[Rows of pointing data]
+===+
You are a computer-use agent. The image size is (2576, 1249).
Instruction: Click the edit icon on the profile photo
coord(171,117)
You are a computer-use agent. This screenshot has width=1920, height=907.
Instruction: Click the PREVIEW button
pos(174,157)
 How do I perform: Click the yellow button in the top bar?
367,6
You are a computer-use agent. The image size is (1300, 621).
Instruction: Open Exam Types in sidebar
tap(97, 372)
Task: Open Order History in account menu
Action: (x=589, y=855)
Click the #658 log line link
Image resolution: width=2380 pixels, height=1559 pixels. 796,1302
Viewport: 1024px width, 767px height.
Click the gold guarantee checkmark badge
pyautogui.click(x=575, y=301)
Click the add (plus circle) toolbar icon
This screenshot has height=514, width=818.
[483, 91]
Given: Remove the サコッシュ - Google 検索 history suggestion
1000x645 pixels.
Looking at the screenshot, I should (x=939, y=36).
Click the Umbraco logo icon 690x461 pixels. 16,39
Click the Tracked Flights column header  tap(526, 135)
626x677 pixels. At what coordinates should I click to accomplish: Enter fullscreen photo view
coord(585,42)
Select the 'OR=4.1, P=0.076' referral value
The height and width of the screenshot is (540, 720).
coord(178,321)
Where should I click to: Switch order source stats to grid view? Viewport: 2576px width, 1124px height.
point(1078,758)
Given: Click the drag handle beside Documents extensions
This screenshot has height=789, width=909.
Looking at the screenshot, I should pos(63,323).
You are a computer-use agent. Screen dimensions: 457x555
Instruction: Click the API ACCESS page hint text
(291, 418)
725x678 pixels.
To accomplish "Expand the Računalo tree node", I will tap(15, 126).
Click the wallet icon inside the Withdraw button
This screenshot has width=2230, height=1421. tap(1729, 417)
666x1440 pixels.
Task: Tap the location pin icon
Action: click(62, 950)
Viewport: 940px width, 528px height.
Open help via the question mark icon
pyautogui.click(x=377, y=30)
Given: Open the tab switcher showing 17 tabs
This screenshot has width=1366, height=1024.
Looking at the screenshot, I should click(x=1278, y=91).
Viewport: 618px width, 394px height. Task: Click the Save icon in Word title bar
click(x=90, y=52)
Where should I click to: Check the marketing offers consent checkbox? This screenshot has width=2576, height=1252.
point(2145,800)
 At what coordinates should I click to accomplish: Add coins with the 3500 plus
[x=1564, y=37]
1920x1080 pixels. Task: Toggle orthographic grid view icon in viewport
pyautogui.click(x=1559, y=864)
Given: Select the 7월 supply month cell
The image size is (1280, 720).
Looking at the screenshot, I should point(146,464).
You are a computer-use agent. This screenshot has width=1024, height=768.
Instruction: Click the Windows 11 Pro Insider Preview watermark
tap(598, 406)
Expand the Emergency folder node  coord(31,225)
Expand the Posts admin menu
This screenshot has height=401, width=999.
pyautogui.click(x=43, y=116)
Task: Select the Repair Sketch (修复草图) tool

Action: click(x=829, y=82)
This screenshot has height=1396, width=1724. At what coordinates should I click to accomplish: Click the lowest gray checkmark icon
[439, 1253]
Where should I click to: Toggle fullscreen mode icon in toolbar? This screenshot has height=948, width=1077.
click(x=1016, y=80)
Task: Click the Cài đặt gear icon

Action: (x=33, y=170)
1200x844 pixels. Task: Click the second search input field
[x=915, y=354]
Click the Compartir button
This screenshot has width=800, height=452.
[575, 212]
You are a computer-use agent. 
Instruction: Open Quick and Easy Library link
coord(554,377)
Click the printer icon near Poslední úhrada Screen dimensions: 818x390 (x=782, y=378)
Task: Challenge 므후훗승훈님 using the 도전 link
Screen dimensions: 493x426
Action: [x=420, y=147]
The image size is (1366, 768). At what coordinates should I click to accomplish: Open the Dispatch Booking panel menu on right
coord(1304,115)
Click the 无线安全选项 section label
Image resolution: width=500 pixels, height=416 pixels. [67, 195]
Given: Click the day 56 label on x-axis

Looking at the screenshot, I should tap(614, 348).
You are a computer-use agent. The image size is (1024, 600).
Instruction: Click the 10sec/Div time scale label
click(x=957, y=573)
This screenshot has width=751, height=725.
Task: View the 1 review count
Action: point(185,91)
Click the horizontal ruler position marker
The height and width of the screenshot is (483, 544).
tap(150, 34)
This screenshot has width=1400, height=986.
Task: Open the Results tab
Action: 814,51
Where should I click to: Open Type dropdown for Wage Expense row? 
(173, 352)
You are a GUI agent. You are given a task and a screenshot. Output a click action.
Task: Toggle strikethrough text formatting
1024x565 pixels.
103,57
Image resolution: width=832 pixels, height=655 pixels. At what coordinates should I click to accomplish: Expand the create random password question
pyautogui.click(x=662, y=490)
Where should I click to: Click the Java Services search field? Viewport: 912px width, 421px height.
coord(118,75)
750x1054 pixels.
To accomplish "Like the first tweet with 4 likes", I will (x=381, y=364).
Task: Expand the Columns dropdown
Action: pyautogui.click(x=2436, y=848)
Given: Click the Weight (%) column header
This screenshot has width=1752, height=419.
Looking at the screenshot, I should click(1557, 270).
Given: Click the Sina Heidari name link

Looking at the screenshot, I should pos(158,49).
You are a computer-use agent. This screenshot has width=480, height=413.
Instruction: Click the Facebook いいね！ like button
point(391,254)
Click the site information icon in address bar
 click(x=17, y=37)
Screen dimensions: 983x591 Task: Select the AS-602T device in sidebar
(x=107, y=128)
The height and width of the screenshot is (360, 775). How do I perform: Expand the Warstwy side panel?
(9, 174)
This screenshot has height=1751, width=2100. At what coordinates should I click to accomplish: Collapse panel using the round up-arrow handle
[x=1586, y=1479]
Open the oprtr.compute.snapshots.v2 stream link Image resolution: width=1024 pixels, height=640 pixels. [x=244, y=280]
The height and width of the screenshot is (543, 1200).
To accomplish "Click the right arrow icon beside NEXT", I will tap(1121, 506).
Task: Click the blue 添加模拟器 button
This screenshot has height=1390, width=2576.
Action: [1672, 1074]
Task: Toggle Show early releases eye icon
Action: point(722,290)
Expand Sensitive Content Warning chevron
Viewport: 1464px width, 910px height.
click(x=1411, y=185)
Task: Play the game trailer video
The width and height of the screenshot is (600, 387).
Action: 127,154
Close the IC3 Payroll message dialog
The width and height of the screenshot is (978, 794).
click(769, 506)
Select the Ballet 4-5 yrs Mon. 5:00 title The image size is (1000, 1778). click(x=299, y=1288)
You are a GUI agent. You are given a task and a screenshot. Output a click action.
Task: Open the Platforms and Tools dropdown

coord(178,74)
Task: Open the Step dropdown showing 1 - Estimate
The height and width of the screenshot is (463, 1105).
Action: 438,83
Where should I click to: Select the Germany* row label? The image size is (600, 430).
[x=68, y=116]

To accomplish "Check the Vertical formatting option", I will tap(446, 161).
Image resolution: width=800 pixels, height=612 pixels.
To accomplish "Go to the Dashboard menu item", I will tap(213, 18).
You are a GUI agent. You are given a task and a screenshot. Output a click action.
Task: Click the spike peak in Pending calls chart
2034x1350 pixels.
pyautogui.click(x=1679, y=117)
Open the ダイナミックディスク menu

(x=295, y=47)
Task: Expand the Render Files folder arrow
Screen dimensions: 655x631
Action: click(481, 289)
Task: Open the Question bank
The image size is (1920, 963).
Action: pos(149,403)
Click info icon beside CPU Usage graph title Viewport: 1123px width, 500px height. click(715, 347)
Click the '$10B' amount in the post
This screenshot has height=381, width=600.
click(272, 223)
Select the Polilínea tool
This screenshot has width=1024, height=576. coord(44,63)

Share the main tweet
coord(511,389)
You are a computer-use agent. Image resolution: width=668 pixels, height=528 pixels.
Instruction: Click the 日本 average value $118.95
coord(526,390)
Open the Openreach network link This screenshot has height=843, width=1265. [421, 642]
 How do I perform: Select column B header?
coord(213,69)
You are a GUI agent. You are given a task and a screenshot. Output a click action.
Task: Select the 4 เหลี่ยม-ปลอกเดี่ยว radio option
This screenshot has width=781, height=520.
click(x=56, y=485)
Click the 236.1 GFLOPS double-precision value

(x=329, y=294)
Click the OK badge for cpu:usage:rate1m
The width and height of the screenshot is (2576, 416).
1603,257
+===+
§ **Task goal**
Echo the records that open with the line containing "You are a computer-use agent. Screen" and close with the line containing "Action: click(62, 950)", both lines included, reproducing every line unchanged.

§ **Reply to the exercise**
You are a computer-use agent. Screen dimensions: 457x555
Instruction: Click the API ACCESS page hint text
(291, 418)
725x678 pixels.
To accomplish "Expand the Računalo tree node", I will tap(15, 126).
Click the wallet icon inside the Withdraw button
This screenshot has width=2230, height=1421. tap(1729, 417)
666x1440 pixels.
Task: Tap the location pin icon
Action: click(62, 950)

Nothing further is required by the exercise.